Podobne zdanie wyraził Republikanin, Kevin Brady, przewodniczący komisji ds. budżetu, podatków i taryf Izby Reprezentantów (House Committee on Ways and Means. "Te taryfy mierzą w niewłaściwy cel. Jeśli chodzi o nieuczciwy handel stalą i aluminium problemem nie są Meksyk, Kanada czy Europa. Problemem są Chiny" -stwierdził w wypowiedzi dla portalu Politico. Kongresman wezwał administrację w Białym Domu, aby przedłużyła zwolnienie z odwetowych taryf celnych dla Unii Europejskiej, Meksyku oraz Kanady i kontynuowała negocjacje z ważnymi dla bezpieczeństwa narodowego partnerami.

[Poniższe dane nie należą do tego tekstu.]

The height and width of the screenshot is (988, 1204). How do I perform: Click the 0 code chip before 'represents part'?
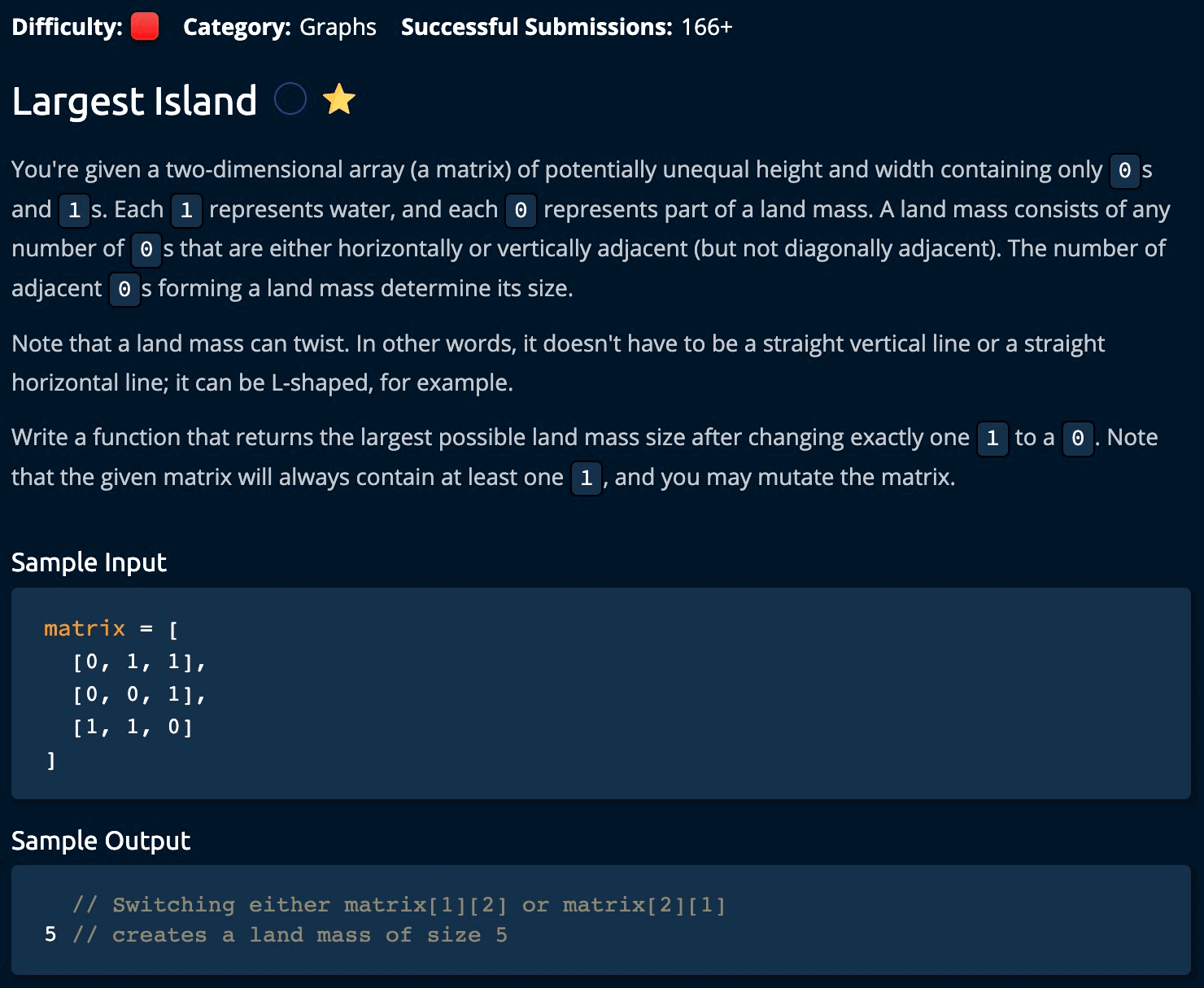pos(521,211)
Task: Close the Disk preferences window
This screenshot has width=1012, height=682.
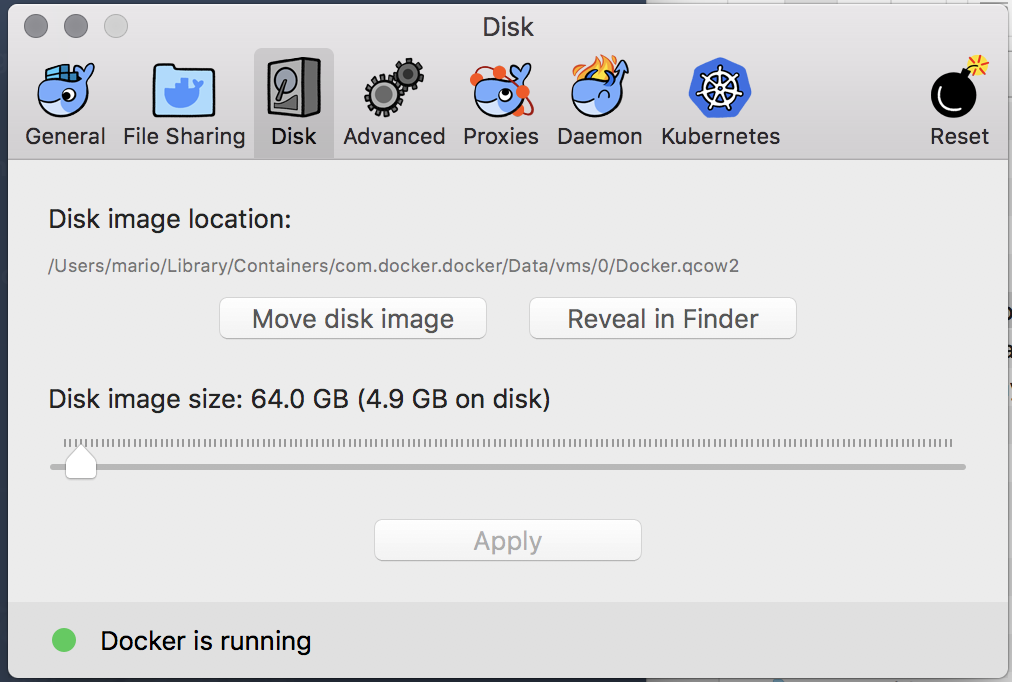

Szereg deputowanych z Partii Republikańskiej w reakcji na wprowadzenie w piątek przez administrację Trumpa odwetowych taryf celnych wyrażało obawy, że decyzja Trumpa doprowadzi do globalnej wojny handlowej, spowoduje wzrost kosztów produkcji w większości sektorów amerykańskiej gospodarki, rykoszetem uderzy w amerykańskich konsumentów, a w końcu – co jest szczególnie ważne dla Partii Republikańskiej - zaszkodzi GOP w wyborach do Kongresu, które odbędą się w listopadzie br.

Zdaniem komentatorów wprowadzenie przez administrację Trumpa odwetowych ceł na stal i aluminium wbrew opinii Republikanów może dostarczyć powodu do ich otwartej konfrontacji z prezydentem Trumpem.

Reklama

Deputowani z obu amerykańskich partii mieli nadzieję, że opóźnienie o miesiąc wejścia w życie rozporządzenia o wprowadzeniu odwetowych taryf celnych wobec państw Unii Europejskiej, Kanady i Meksyku będzie przedłużone o kolejne miesiące – przynajmniej do końca lata. Pozwoliłoby to na wynegocjowanie nowych porozumień handlowych USA z Unią Europejską i zakończenie rozmów ws. rewizji Północnoamerykańskiego Układu Wolnego Handlu (NAFTA).

Konsekwencji decyzji Trumpa najbardziej obawiają się Republikanie ubiegający się o reelekcję w stanach, które mogą być dotknięte odwetowymi sankcjami ze strony Unii Europejskiej.

Decyzja Trumpa "to wielki błąd" - ocenił senator Andrew Lamar Alexander. "Te taryfy celne spowodują wzrost cen i zniszczą miejsca pracy w sektorze produkcyjnym, szczególnie w przemyśle motoryzacyjnym, gdzie znajduje zatrudnienie jedna trzecia pracujących w przemyśle w stanie Tennessee" - zaznaczył. Senator Alexander reprezentuje w Senacie USA ten właśnie stan.

Senator Orrin Hatch – republikański przewodniczący senackiej komisji finansów - jeden z najwierniejszych stronników Tumpa w Senacie, wskazał z kolei, że "coraz więcej przesłanek wskazuje, iż odwetowe taryfy celne będą krzywdzące dla Amerykanów."

Senator Ben Sasse konserwatywny Republikanin ze stanu Nebraska w oświadczeniu na Twitterze, nazwał decyzję Trumpa "zwyczajnie głupią". "Europa, Kanada i Meksyk to nie Chiny. Nie traktuje się sojuszników w taki sam sposób jak rywali. Podróżowaliśmy tą drogą już wcześniej. Taki całościowy protekcjonizm w poważnej mierze był przyczyną +wielkiej depresji+" - napisał na Twitterze, przywołując odniesienia historyczne z okresu wielkiej depresji.

W 1930 r. na podstawie ustawy Smoota-Hawleya wprowadzono cały szereg dodatkowych ceł (przeciętnie ok. 20 proc.) na ok. 20 tys. produktów eksportowanych do USA, co było jedną z głównych przyczyn przekształcenia się recesji rozpoczętej w 1929 r. w światowy kryzys gospodarczy.

Wyborcze hasło Trumpa "Uczyńmy Amerykę znowu wielką!", nie powinno przecież oznaczać "Uczyńmy Amerykę taką, jaką była w roku 1929!", gdy doszło do krachu na giełdzie nowojorskiej i zaczął się światowy kryzys gospodarczy - argumentował Ben Sasse.